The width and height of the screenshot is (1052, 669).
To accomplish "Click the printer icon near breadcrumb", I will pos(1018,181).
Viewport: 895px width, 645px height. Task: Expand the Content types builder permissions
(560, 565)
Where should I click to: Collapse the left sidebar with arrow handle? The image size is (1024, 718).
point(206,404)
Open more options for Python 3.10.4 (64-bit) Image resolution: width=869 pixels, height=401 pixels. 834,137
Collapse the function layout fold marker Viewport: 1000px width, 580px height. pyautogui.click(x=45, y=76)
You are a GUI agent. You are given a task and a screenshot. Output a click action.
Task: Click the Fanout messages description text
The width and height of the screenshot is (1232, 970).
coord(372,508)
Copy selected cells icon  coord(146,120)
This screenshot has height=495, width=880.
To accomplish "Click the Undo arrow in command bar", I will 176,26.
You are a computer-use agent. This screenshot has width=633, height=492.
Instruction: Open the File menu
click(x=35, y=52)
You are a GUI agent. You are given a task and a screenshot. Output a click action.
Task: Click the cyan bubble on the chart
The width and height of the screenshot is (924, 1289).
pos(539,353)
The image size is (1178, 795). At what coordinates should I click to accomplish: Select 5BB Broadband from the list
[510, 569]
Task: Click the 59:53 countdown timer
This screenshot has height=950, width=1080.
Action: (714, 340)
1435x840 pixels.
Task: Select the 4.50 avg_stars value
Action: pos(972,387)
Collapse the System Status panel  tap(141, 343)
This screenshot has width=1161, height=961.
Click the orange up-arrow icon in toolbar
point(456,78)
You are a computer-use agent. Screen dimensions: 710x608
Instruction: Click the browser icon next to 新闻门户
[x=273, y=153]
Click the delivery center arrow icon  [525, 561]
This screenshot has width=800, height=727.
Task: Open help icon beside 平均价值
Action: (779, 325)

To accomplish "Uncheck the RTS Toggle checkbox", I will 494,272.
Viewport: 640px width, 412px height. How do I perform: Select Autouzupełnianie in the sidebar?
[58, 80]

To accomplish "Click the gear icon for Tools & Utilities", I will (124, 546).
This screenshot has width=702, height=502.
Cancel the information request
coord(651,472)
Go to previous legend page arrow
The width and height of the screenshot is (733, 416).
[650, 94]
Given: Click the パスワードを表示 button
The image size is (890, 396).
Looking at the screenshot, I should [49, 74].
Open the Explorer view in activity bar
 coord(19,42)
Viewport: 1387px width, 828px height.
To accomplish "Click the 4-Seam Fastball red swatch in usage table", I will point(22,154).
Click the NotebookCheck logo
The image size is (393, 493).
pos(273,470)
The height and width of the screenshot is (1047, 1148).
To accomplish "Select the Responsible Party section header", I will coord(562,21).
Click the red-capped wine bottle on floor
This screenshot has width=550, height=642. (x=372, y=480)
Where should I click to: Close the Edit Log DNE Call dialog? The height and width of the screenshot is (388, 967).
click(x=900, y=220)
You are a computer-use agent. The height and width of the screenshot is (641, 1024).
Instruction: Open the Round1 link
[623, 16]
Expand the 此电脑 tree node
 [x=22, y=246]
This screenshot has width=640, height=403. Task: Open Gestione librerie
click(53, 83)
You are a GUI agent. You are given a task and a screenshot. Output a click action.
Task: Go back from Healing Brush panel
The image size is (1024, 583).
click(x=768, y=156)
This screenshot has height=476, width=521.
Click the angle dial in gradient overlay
========================================================================
▶ _TASK DETAILS_
What lines in the listing include the string "panel"? Copy them out.

▶ _EXERCISE ANSWER_
Collapse the System Status panel  tap(141, 343)
Task: Go back from Healing Brush panel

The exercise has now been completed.